The original Act gave extensive and unprecedented powers to the Planning Minister to do whatever was necessary to complete a major transport project. The combination of the 2009 legislation and the current changes will mean that essentially nothing can stop a government-sponsored transport project, and that no other body (aside from the Planning Minister and the government developer) will have a role in deciding how the project should proceed.
Local councils and other government agencies have been stripped of their powers to determine how land will be used and impacts will be managed when it comes to big transport projects. Local councils will no longer have any say in relation to projects that go through their local area. Planning schemes, local laws and council policies can all be overridden.
Similarly the EPA and environment agencies no longer have powers to assess and manage the environmental impacts of major transport proposals. All such powers are in the hands of the Planning Minister (who is essentially the proponent), who does not even need to comply with the same requirements the original decision maker had to comply with.
This has enormous consequences for the community and the environment. Both public and privately owned land can be can be compulsorily acquired by the government and handed over to the project. Houses, local parks, local sports fields, childcare centres – in short anything – can be demolished to make way for a freeway. National parks, heritage listed buildings, threatened species habitat, native title land, coastal foreshores and council land can all be acquired by the Planning Minister and cleared for roads and rail.
The laws also allow the project minister to delegate his or her powers under the Act to any person – including the project proponent or a sub-contractor – such as the power to order councils to surrender land or the power to order compulsory acquisition of native title rights.
Almost all the safeguards that previously existed in various pieces of legislation are being removed to allow major transport projects to be rushed through.

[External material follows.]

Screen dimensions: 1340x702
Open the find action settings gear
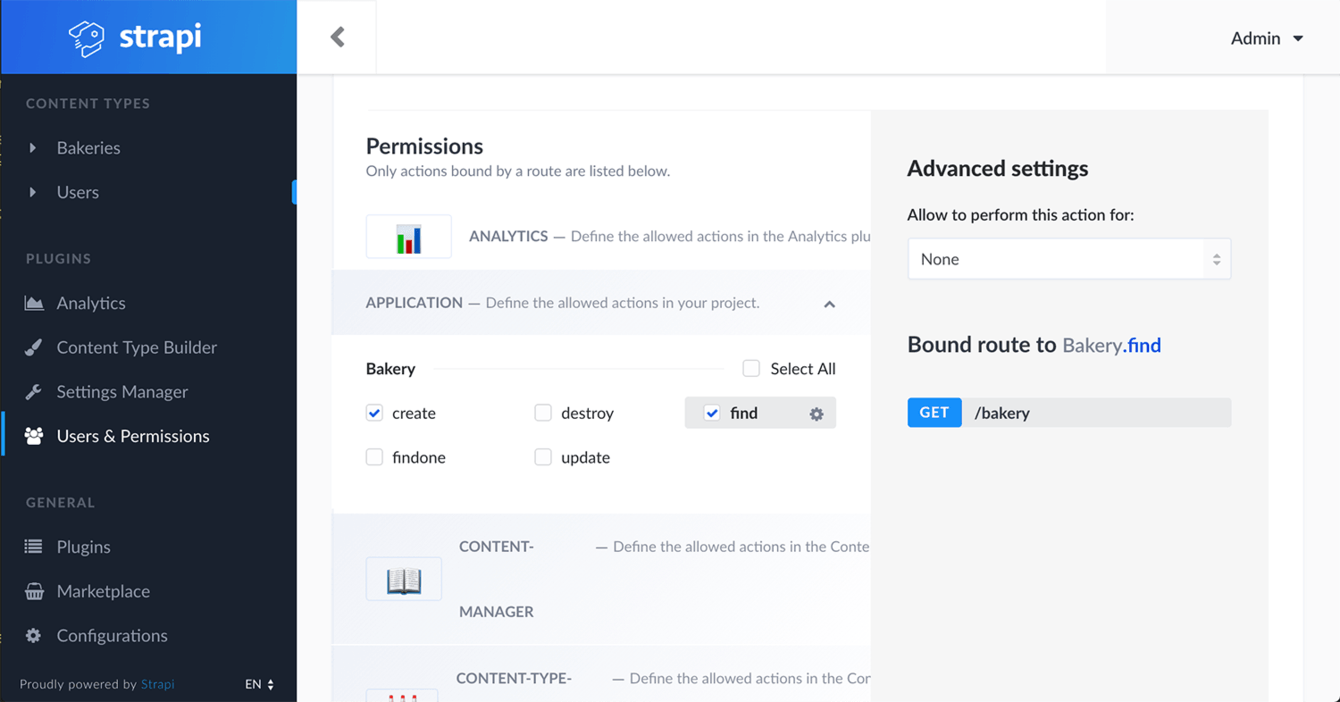[x=816, y=414]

Although the most significant of these changes were made in the 2009 Act, that Act did at least contain a number of mandatory steps that the proponent had to complete to show that it had properly considered the social, economic and environmental impacts of the project, and would minimise and manage them appropriately. The new provisions remove almost all of those requirements and leave it up to the Planning Minister (ie. the proponent) to decide what the development agency must do.
Governments justify this kind of fast-tracking legislation by saying that they must be able to exercise whatever power they need to, in order to get major infrastructure projects built. There is no need for public consultation on the merits of the project, no need for an open process to determine whether the negative impacts will outweigh the positive, no need for a consideration of alternatives – the government has already decided this is what’s best for the community and the legislation merely facilitates the building of it.

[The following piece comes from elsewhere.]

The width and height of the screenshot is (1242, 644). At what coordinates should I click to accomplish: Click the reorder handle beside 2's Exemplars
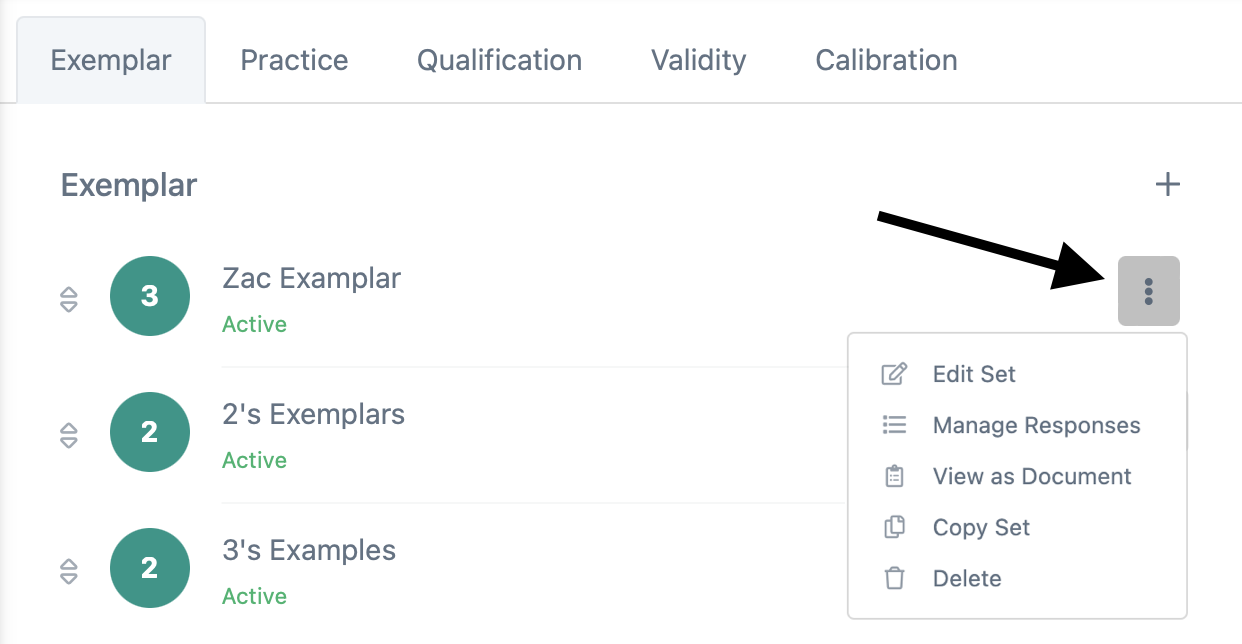[x=68, y=435]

But there is another view that is the basis of many project assessment regimes – that project assessment legislation should require a genuine and open assessment of the social, economic and environmental impacts of a major project, in partnership with the community, followed by a genuine consideration of whether the project should go ahead or not. Governments across Australia are moving away from this view, in favour of project facilitation legislation.
The fast-tracking of large projects in Victoria it is unlikely to stop at transport projects. The trend across Australia is to bring in fast-tracking for any project that the State government deems to be "major". This will mean that the projects that are the most complex and have the highest impacts on the environment and the community will have the fewest assessment and safeguards.

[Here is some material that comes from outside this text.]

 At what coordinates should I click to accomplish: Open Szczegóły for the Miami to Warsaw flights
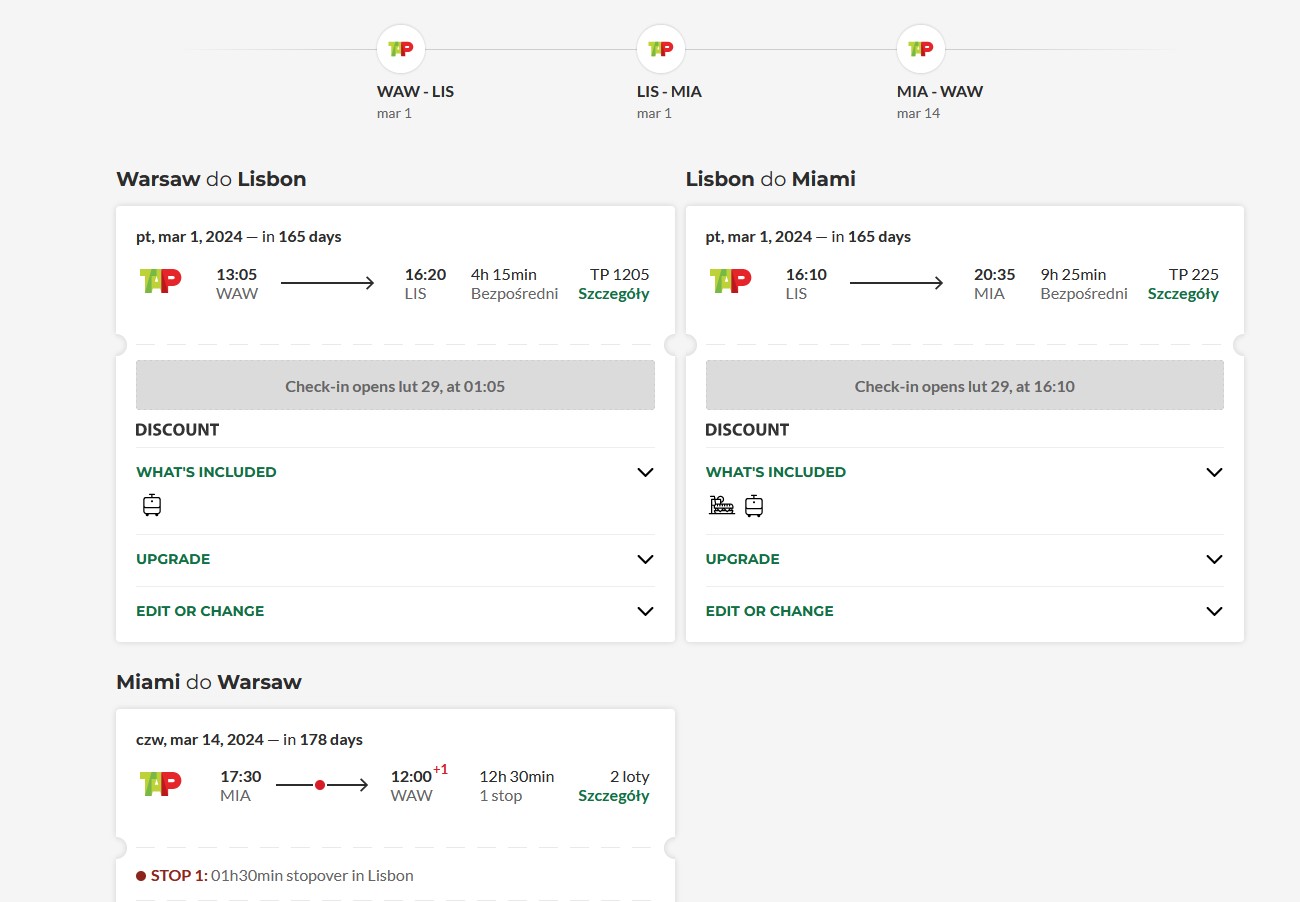pos(614,796)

What can stop this trend? Probably only community outrage at the disregard for community views and the removal of environmental protections, as happened in NSW when the Labor government introduced fast-tracking legislation for a broad range of developments.
Will we see that outrage in Victoria? The East-West link has already been declared to be a major project under the Act. Once the process gets underway it will quickly become apparent how much power is now placed in the hands of the Planning Minister and just how little the community and local councils can do about it.